◆ **Stored rows**
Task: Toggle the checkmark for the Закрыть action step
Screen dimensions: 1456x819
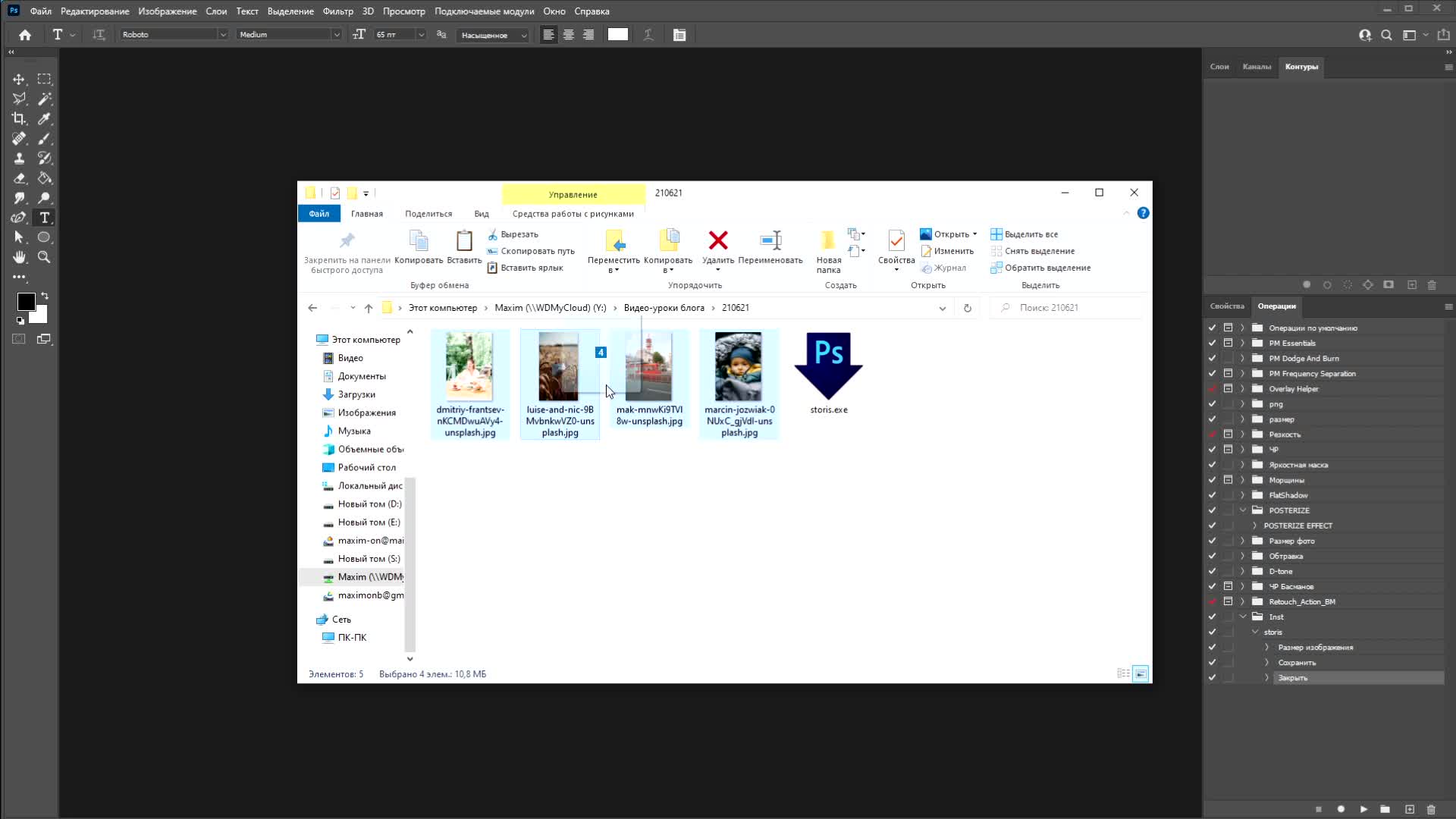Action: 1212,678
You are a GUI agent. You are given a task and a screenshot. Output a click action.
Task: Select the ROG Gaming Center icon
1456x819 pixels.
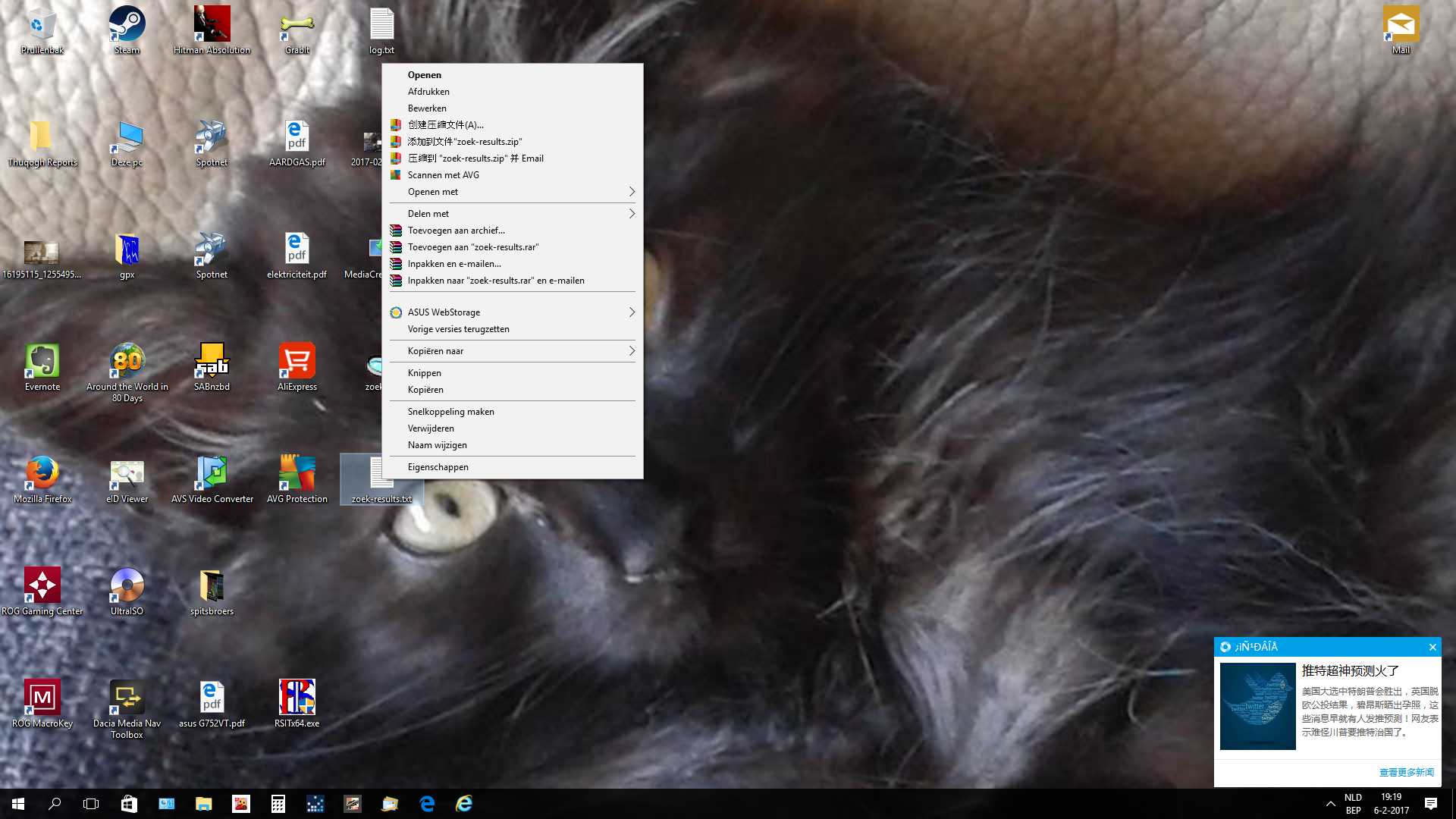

◆ **What is needed**
Transcribe every line of the records above exactly as they stand, but leave out the pictures.

◆ **Result of the exercise**
Task: Toggle the checkmark for the Закрыть action step
Screen dimensions: 1456x819
Action: 1212,678
You are a GUI agent. You are given a task and a screenshot. Output a click action.
Task: Select the ROG Gaming Center icon
1456x819 pixels.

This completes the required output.